Google Bigtable
The Google Bigtable destination writes data to Google Cloud Bigtable. For information about supported versions, see Supported Systems and Versions in the Data Collector documentation.
Before you configure the destination, you must complete several prerequisites including installing the BoringSSL library and configuring the Google Cloud default credentials.
When you configure the destination, you define the instance ID, project ID, and the table that you want to write to. The destination can write to an existing table or can create and write to a new table. You specify the row key for the table, and then map fields from the pipeline to Cloud Bigtable columns.
When necessary, you can configure a time basis and specify the number of records to buffer in each commit to Cloud Bigtable.
Prerequisites
Before you can write to Cloud Bigtable, you must complete the following prerequisites:
- Download and install the BoringSSL library.
- Configure the Google Cloud credentials.
Install the BoringSSL Library
The Google Bigtable destination requires the BoringSSL library. You must download and install the external library so that the Google Bigtable destination can access it.
Download the BoringSSL library from the following location:
Then install the library into the Google Bigtable stage library, streamsets-datacollector-bigtable-lib
, which includes the destination.

### Information shown
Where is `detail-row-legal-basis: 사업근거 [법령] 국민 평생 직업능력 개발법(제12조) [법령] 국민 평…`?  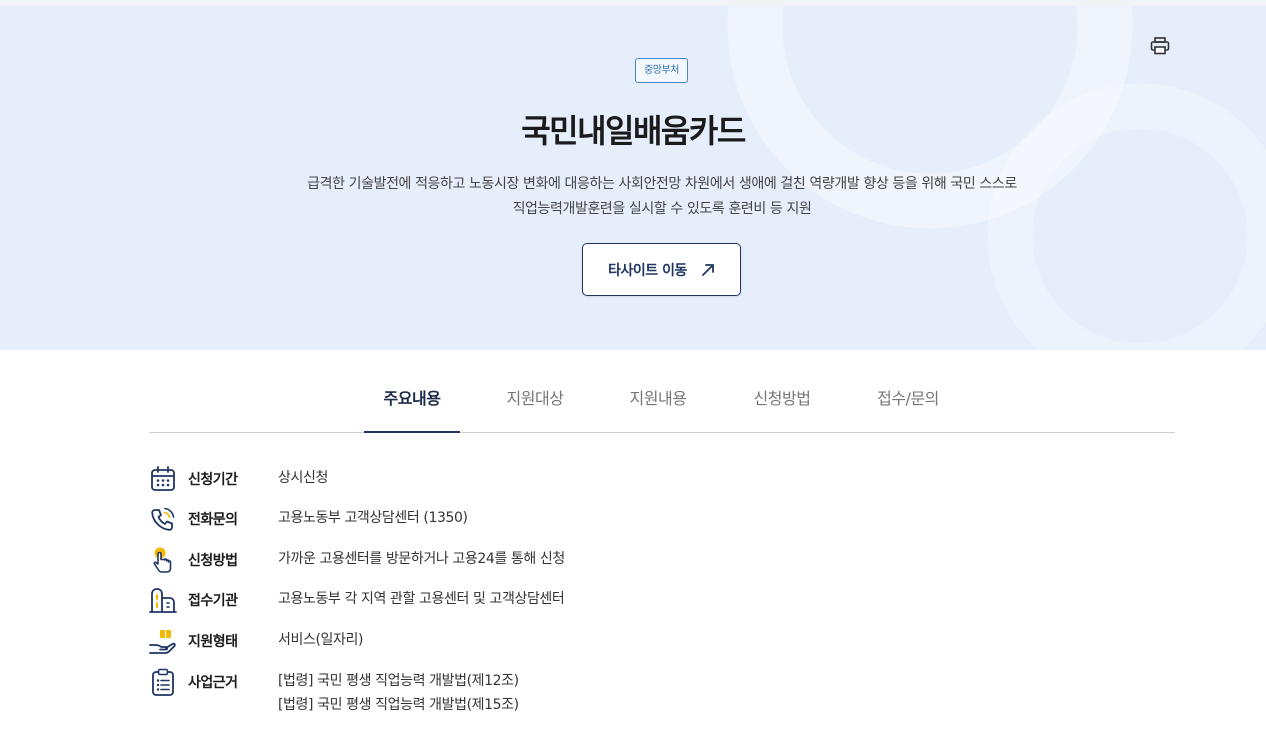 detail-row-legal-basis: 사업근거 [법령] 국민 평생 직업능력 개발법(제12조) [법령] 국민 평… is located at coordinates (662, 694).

### Tasks to perform
A: From the Google Bigtable page, list the things you define when you configure the destination.
B: Answer these questions from the Google Bigtable page, one answer per line, marked the same way:
(i) Which external library does the destination require?
(ii) Into which stage library is that library installed?
(iii) Where does the page send you for information about supported versions?

### Expected results
A:
- The instance ID
- The project ID
- The table that you want to write to

B:
(i) The BoringSSL library.
(ii) streamsets-datacollector-bigtable-lib
(iii) Supported Systems and Versions in the Data Collector documentation.